I would have to say TikTok is the platform or emergent player that I still say “wow” to in terms of how disrupting it is. It is fundamentally changing our relationship with all content—news, information, brands, entertainment. Building off of what social platforms started, TikTok is changing information and commerce more profoundly. The biggest takeaway for me is the serious shift in our attention span and how information is consumed. The ongoing shift from a “broadcast to your audience” model to “show up where the conversation is already happening” has big implications for everyone, and I don’t know that we’ve fully cracked the code on what it will mean.
It’s alive and well. I am seeing small startups of every stripe, including agencies, pop up everywhere and do great work. Chicago remains a place where people are more focused on the ideas and the work than the marquee, so I think that’s a real strength.
VSA brings brand strategy and activation to the table for MTP. Our deep design heritage and consultative style allows us to go deep with clients to drive results. MTP’s belief that agencies can still be independent while benefiting from shared values and collaboration is part of VSA’s ethos and how we work.
This is such a great question. As a parent with three kids nearing college age, it’s one I’m asking! I absolutely think that creatives can break into this industry through routes other than traditional education. The most important attributes are having ideas, communication skills, and the ability to collaborate.
Designers, creators, writers—they all play a huge role. We know that representation matters, so whether that is via illustration, casting, voice talent or accessibility in technology, they all drive our ability to reflect the world we live in with a more accurate and inclusive approach. It’s exciting. We don’t always get it right, but it’s something we continue to challenge our creative teams to think through.
My mom is an artist, and I think spending summers with her growing up in New York was very formative.
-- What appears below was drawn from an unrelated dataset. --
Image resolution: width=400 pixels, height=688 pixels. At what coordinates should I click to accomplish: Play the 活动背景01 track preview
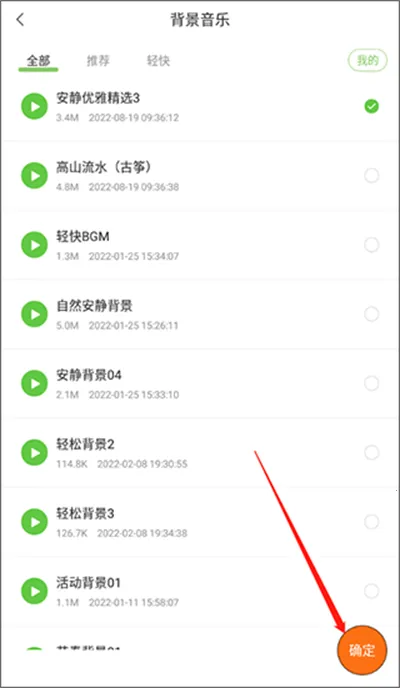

Learning to see and appreciate aesthetics in all different areas of life is a huge part of my work life, but also my life outside of work. While I’m not a creative and came up through strategy, I am fascinated by the work that creative can do. I speak the language.
I’ve been a bookworm for life, and then just being outside, gardening, travel. All the good things!
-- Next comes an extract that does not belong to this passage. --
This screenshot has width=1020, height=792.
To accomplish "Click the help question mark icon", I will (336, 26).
There are so many! But I would say that issues around women’s rights are closest to me. This is because of my own experience, but also having three kids at a time when access to women’s rights are being reduced. I’m also very cognizant of what has been changing in the workplace for women and how I can model the type of behavior and leadership that I feel women should be able to claim for themselves. There is still a lot of “micro-misogyny” out there: exclusionary behaviors, mansplaining, lack of confidence in a different leadership style that favors listening as much as pontificating.
People tend to be surprised by my sleeve tattoos. That’s not the vibe I give off when people first meet me (apparently).